Successful SMED Implementation

Posted by on Dec 26, 2009 in Uncategorized | 0 comments

This fall I taught a series of lean classes for a customer in Xiamen, China. During the session on SMED, the manager of the metal stamping area came to me and ask me to visit his plant and give him some suggestions on how to reduce his change-over time. He told me that his average change-over time was about 90 minutes and that he makes an average of 1300 change-overs per month.

The next day I visited his plant and he walked me through his current change-over process. As I suspected, very little pre-work was being done, like staging the new die, making sure the needed tools were at the site, etc. We discussed separating internal setup from external setup and the steps that could be done externally. I told him the change-over time goal should be less than 10 minutes. He shook his head and said that would be impossible.
During my last visit before Christmas, I was asked to return to the metal stamping plant and review the progress made.
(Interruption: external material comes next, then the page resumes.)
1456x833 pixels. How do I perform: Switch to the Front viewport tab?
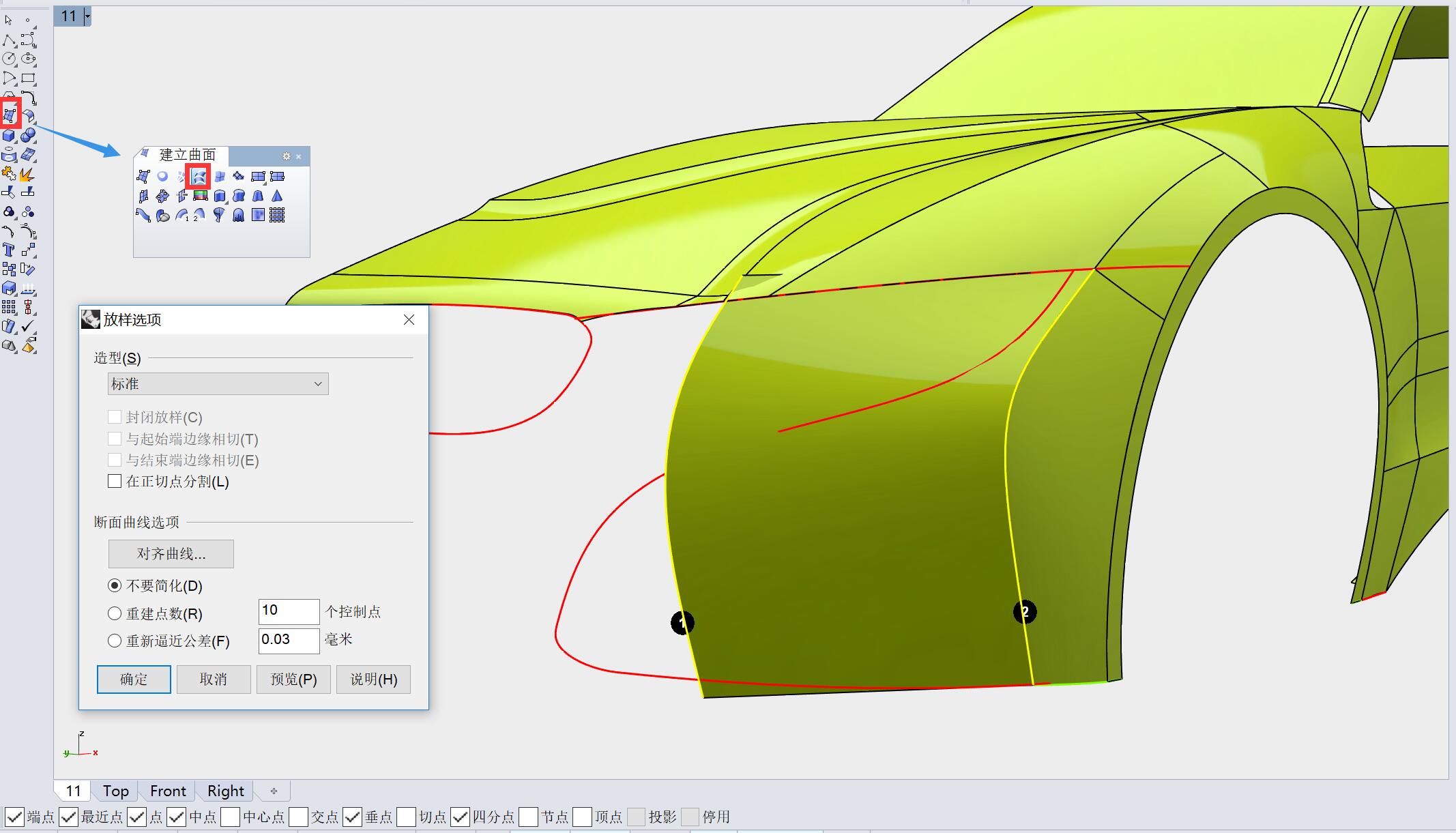point(168,791)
The plant manager was very excited to see me and explained that he had reduced the change-over time from 90 minutes to 20 minutes by removing external setup. He stated that he had budgeted three new stamping presses for 2010, but now that he had reduced his change-over time significantly, he would only need to buy two presses and save the company the expense of the third press. During our discussion, he told me that first piece inspection was now one of the major contributors to change-over time and was somewhere between 6 to 8 minutes. Discussing it further, he told me 60% of his change-overs resulted in no problems found during first piece inspection basically because of simple parts. Here was another opportunity to further reduce change-over time on 60% of his volume with minimal risk by starting up these parts prior to first piece inspection and then have the inspection done afterwards. This would reduce his change-over time on simple parts to between 12 and 14 minutes. I asked him to go through PDCA cycle again to further reduce his time to less than 10 minutes, which now seems very likely.
This is an example of a successful implementation. The plant manager had a need and a desire to get better and was willing to make the necessary improvements to do so. I think the key word is desire, because many companies and managers have the need but do they have the desire to make it happen? Lean and Six Sigma are all about change and change is the hardest thing to accomplish! More about the desire to change in a future blog.